У костра просто встал, взял топор, потюкал им и все дела. Вот в вагончике сложнее, за дровами еще ходить надо. Проблему решили так. Ведро солярки, баночкой периодически подливают в печку, по очереди. Остальные лежат и мечтают, чтобы еще придумать? Чтоб вообще ничего не делать. Бывают казусы. Одному пришла идеальная мысль. Печка из бочки, если в нее на дно налить солярки, то она будет гореть долго, не то, что баночка. Вопрос, как налить? Все гениальное просто. Не сказав ни слова, взял ведро и вышел. Залез на крышу и выплеснул содержимое в трубу. Дальше можно не рассказывать. Так шарахнула, что вылетели все на мороз без последнего. Посмотрели мы с Эдиком на эту не перспективную жизнь – ни денег, ни зачетов, – плюнули и решили пойти в первую бригаду.
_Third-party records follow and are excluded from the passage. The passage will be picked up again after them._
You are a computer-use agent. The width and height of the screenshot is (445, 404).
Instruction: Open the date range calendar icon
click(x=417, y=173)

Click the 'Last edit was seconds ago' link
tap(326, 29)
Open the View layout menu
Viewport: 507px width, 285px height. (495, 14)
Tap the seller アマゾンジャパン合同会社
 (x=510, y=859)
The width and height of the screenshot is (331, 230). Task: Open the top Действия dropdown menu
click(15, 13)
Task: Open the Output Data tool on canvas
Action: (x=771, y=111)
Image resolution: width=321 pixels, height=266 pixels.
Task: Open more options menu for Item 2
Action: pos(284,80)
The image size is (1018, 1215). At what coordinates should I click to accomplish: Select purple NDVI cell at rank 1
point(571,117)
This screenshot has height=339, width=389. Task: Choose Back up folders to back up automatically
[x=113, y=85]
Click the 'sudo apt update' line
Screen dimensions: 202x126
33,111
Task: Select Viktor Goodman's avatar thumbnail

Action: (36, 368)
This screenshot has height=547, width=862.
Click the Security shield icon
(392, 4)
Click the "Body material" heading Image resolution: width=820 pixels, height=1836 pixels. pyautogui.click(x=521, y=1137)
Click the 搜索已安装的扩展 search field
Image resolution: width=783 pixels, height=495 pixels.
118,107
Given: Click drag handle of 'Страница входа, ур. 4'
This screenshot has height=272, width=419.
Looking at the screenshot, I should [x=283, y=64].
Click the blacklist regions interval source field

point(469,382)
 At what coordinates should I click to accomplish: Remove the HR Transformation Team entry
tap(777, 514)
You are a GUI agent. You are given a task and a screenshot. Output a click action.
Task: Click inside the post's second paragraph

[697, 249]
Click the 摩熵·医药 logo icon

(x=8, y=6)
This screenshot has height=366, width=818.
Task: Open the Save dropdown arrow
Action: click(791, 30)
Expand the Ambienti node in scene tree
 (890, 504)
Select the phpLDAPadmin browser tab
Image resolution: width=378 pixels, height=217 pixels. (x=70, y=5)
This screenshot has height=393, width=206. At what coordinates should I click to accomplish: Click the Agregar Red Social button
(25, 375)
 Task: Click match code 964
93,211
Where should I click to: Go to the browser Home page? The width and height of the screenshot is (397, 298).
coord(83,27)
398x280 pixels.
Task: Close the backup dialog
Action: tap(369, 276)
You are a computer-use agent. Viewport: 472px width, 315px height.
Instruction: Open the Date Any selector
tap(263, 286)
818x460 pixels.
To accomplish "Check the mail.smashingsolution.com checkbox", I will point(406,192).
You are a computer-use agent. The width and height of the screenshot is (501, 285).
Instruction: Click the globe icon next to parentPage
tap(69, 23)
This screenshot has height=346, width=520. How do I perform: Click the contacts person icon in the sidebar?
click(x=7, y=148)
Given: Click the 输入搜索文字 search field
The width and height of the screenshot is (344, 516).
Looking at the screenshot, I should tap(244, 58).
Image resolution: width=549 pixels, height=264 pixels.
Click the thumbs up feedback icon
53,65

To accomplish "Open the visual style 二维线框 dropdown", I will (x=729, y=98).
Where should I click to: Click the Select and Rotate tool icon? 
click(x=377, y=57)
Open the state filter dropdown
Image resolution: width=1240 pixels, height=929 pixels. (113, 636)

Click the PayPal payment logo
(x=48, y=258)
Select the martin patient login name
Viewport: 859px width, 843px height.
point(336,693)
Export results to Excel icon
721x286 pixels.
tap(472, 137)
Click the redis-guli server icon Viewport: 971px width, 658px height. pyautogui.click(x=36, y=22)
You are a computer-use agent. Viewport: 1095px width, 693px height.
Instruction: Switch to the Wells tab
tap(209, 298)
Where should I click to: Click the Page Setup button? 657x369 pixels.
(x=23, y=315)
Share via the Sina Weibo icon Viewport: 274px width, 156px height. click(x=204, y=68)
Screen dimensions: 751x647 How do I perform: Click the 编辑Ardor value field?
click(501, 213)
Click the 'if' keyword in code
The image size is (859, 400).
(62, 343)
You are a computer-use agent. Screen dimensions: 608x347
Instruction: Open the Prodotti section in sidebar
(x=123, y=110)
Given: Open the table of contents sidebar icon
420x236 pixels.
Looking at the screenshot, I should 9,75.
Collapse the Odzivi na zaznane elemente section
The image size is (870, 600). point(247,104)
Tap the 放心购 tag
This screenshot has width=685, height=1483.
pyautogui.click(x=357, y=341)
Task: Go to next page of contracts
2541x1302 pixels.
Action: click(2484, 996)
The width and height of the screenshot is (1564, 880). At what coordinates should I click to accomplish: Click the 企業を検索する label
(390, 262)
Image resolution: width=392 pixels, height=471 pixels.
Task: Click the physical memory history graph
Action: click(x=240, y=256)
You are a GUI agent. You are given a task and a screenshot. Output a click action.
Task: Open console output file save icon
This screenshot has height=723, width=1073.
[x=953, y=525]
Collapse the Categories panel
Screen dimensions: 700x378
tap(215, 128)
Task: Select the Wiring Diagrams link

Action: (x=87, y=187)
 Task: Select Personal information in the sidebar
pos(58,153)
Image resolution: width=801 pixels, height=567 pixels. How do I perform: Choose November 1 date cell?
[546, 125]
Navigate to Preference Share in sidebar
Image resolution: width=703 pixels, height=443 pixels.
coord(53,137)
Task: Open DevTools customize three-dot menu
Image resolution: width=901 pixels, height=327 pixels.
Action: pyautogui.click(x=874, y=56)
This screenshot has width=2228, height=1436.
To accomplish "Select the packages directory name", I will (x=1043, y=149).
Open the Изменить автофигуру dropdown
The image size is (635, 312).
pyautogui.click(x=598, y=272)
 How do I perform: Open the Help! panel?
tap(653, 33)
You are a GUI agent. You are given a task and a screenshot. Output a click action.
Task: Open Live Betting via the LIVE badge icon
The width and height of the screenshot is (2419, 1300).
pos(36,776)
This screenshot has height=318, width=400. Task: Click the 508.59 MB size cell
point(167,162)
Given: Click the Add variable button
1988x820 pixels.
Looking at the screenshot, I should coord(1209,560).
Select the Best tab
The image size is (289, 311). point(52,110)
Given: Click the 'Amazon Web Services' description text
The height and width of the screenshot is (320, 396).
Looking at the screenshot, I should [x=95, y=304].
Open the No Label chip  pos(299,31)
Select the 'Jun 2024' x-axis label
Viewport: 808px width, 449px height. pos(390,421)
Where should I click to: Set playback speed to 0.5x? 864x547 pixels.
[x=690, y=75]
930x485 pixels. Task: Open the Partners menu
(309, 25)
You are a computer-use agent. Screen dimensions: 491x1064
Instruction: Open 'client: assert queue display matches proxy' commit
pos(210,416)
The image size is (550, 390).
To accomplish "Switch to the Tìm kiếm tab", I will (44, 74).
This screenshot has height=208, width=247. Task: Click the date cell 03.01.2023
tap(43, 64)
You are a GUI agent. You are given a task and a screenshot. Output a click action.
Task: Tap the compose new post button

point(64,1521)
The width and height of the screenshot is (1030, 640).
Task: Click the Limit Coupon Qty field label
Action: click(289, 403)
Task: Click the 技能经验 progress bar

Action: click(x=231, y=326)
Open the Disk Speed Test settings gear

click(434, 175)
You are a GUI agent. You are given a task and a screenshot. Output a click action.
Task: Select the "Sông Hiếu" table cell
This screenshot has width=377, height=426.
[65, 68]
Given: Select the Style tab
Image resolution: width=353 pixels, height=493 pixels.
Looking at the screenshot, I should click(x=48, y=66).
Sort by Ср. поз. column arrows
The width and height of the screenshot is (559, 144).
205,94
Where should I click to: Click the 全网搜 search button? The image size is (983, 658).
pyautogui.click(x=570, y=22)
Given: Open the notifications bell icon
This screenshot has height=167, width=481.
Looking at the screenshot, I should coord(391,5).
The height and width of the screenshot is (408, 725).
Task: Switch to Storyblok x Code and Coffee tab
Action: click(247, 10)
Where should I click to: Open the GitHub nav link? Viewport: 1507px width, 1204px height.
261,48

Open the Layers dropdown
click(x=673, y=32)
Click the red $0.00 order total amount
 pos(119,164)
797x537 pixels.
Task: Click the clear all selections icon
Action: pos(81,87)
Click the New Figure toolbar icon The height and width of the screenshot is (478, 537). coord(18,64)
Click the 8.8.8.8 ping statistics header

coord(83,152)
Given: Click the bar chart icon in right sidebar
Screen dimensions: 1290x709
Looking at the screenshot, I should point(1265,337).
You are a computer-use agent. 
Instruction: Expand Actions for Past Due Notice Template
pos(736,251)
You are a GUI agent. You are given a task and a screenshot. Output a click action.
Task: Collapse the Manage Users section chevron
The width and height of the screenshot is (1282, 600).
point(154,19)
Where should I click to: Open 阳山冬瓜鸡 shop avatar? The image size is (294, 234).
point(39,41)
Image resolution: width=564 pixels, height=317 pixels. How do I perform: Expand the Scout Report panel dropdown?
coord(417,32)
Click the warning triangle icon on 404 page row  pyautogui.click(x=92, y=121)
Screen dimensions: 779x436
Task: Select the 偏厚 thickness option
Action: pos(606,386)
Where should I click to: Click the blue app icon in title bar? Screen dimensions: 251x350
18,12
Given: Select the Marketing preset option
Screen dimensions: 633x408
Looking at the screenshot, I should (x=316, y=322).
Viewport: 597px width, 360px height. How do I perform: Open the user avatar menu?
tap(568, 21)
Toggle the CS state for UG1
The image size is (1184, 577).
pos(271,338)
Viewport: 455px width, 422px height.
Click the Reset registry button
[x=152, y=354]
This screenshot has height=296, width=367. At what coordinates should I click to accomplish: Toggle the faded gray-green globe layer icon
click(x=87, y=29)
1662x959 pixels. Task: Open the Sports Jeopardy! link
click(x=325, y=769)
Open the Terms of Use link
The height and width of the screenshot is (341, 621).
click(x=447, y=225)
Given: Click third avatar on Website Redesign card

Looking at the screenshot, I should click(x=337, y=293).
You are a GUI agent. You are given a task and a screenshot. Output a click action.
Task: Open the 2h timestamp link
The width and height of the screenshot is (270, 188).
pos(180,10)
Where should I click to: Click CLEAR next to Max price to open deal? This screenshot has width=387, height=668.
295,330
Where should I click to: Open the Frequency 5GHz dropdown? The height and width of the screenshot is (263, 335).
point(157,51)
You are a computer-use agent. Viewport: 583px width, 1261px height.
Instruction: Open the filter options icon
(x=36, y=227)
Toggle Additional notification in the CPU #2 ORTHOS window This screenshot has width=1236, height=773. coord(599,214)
Нам никто не препятствовал, буквально на следующий день нас приняли в коллектив. И вот тут началось: коллектив дружный и за нас взялись со знанием дела. Ставили на те места, где работают в паре. Например, на эстакаде обрубают сучья двое, каждый со своего конца. Он молотит как автомат, доходит до середины и ждет, когда дорубишь свою часть ты. Тогда переворачивает бревно другой стороной. Он успевает передохнуть, ты нет. Но, почувствовав усталость, он, не сговариваясь, переходит на другое место, и его тут же заменяет другой член бригады. Видят, что ты закачался. Переводят тебя на дрова. Тебе дают чикалду (деревянная кувалда), двое или трое с топорами подставляю под чикалду чурки. А ты успевай, молоти ею без остановки. Поначалу смена работы как-то дает передых, но через полчаса чувствуешь, что сейчас упадешь. Тебя снова перебрасывают на другой фронт. И ждут, когда ты рухнешь. И так каждый день. С нами это проделывали ровно месяц. Мы еле-еле доползали к нарам после работы. И хоть было очень тяжело, мы это все выдержали.
И вдруг после работы нас приглашают в бригаду на собрание и объявляют, что бригада решила принять нас в свой коллектив. Если мы согласны работать в бригаде, то нам предоставляется отпуск пятнадцать дней и выписывается на это время дополнительный усиленный паек. После этого мы с Эдиком спокойно вписались в ритм и стали пахать всем и себе на удивление. Зимой до сорока градусов мороз. Работая топорами на эстакаде, мы в нательных рубахах, она мокнет от пота на спине и тут же покрывается коркой. На бровях сосульки. Ни грамма не преувеличиваю. Снега в лесу наваливало выше пояса, каждое дерево нужно откопать для вальщика. Работа очень тяжелая, но когда врубишься, втянешься, получаешь какое-то удовольствие. И мелькает мысль: «Если так пахать на воле, я бы весь был закован в медалях». Бригадир был у нас бывший пахан, но от дел отошел. Он как монумент, стоял на штабеле, в позе Наполеона, никогда и ни с кем не разговаривал. Мы пропахали у него чуть больше года.